[TO BE DONE]:
Return the lines exactly as they appear, beginning at the line that has "This screenshot has width=682, height=455." and stopping after the line that has "(x=385, y=362)".

(Items from a data source)
--------

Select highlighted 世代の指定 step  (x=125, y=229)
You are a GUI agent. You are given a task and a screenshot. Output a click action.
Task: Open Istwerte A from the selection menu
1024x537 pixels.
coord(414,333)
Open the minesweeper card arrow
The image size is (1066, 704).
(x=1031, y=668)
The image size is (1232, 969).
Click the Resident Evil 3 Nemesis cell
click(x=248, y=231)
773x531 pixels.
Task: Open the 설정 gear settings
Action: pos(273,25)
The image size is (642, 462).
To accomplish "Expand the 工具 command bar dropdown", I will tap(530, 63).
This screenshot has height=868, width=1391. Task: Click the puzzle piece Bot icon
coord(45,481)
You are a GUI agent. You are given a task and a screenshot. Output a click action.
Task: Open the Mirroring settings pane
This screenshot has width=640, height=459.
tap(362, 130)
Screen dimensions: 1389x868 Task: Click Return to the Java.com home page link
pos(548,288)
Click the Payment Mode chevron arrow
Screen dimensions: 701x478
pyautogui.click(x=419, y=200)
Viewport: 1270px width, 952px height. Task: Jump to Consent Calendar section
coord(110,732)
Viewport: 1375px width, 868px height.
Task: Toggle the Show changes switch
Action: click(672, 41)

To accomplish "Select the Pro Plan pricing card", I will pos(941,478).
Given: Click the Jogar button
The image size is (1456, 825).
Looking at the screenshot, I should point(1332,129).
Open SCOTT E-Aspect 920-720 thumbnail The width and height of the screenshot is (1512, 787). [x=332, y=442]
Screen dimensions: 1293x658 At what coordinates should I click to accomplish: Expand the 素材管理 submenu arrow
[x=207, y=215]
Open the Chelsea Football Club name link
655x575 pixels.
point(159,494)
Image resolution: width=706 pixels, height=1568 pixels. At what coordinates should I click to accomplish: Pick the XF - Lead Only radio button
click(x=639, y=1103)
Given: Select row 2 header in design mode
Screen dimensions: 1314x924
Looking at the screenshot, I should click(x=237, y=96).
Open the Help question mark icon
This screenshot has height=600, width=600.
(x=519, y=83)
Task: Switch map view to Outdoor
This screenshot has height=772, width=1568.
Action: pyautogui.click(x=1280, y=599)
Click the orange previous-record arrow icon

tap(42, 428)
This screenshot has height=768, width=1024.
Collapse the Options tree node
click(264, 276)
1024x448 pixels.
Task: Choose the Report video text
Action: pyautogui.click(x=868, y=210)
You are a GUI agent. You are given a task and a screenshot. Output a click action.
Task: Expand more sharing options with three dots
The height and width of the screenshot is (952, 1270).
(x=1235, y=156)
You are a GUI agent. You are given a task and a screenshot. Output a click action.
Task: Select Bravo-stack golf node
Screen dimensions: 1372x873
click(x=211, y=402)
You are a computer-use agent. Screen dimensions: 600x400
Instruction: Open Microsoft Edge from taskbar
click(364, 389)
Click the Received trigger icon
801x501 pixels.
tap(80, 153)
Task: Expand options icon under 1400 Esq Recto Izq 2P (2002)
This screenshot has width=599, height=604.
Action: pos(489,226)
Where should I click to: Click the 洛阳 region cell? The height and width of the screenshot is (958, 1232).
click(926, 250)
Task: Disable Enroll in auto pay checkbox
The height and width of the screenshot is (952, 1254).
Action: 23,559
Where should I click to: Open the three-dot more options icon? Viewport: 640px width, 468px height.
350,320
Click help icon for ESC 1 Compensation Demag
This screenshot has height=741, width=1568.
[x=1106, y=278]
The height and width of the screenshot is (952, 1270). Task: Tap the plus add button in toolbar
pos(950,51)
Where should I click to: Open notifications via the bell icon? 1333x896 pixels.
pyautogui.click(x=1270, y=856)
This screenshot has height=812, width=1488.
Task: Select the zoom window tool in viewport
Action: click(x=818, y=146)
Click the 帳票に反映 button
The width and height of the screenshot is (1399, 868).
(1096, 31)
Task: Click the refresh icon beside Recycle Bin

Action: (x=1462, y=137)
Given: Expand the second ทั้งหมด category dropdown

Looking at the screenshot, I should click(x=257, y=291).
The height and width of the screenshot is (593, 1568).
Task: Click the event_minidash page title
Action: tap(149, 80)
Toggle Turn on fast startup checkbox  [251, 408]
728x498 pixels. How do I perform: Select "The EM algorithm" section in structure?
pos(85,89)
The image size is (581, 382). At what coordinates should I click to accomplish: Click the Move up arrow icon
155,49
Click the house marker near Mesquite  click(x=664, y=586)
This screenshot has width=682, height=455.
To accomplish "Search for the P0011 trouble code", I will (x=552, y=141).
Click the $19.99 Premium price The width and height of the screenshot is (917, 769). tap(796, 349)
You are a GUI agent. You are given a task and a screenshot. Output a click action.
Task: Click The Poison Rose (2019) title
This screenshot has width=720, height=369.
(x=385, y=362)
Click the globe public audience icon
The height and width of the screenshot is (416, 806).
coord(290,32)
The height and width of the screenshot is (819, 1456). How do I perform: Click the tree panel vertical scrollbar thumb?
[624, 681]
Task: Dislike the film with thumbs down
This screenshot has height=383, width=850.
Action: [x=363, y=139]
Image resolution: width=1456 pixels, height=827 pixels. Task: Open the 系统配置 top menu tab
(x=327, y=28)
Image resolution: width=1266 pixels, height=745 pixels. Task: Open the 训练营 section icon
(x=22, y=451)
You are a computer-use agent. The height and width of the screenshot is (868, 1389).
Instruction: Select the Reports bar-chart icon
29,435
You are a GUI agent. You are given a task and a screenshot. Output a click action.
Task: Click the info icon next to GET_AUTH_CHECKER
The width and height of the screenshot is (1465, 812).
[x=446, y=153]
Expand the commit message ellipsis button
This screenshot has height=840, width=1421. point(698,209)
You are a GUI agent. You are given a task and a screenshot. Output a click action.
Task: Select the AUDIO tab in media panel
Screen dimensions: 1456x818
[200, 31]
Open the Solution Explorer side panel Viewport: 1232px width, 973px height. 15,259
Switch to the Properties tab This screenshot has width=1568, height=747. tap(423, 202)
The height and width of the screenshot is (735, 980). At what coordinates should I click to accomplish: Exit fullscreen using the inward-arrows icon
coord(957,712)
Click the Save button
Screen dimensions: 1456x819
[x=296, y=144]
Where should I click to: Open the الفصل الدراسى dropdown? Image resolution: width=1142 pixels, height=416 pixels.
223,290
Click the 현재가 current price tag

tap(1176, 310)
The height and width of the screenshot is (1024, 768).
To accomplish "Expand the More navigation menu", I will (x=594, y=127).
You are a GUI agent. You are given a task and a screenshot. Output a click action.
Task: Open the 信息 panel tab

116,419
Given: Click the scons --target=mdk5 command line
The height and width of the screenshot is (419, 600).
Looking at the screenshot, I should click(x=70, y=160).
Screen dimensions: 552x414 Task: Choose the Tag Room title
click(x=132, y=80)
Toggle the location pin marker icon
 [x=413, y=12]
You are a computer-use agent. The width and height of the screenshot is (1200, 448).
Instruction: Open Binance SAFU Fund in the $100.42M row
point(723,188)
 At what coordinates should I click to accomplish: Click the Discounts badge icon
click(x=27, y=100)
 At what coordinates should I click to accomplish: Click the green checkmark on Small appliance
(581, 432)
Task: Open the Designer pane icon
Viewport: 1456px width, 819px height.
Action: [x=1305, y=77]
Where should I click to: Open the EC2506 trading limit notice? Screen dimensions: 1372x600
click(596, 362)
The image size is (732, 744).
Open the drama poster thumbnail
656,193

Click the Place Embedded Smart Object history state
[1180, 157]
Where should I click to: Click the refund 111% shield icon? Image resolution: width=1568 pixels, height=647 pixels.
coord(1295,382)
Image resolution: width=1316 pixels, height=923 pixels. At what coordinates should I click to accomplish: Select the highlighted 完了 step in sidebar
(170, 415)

--------

[EXERCISE SOLUTION]:
This screenshot has width=682, height=455.
To accomplish "Search for the P0011 trouble code", I will (x=552, y=141).
Click the $19.99 Premium price The width and height of the screenshot is (917, 769). tap(796, 349)
You are a GUI agent. You are given a task and a screenshot. Output a click action.
Task: Click The Poison Rose (2019) title
This screenshot has width=720, height=369.
(x=385, y=362)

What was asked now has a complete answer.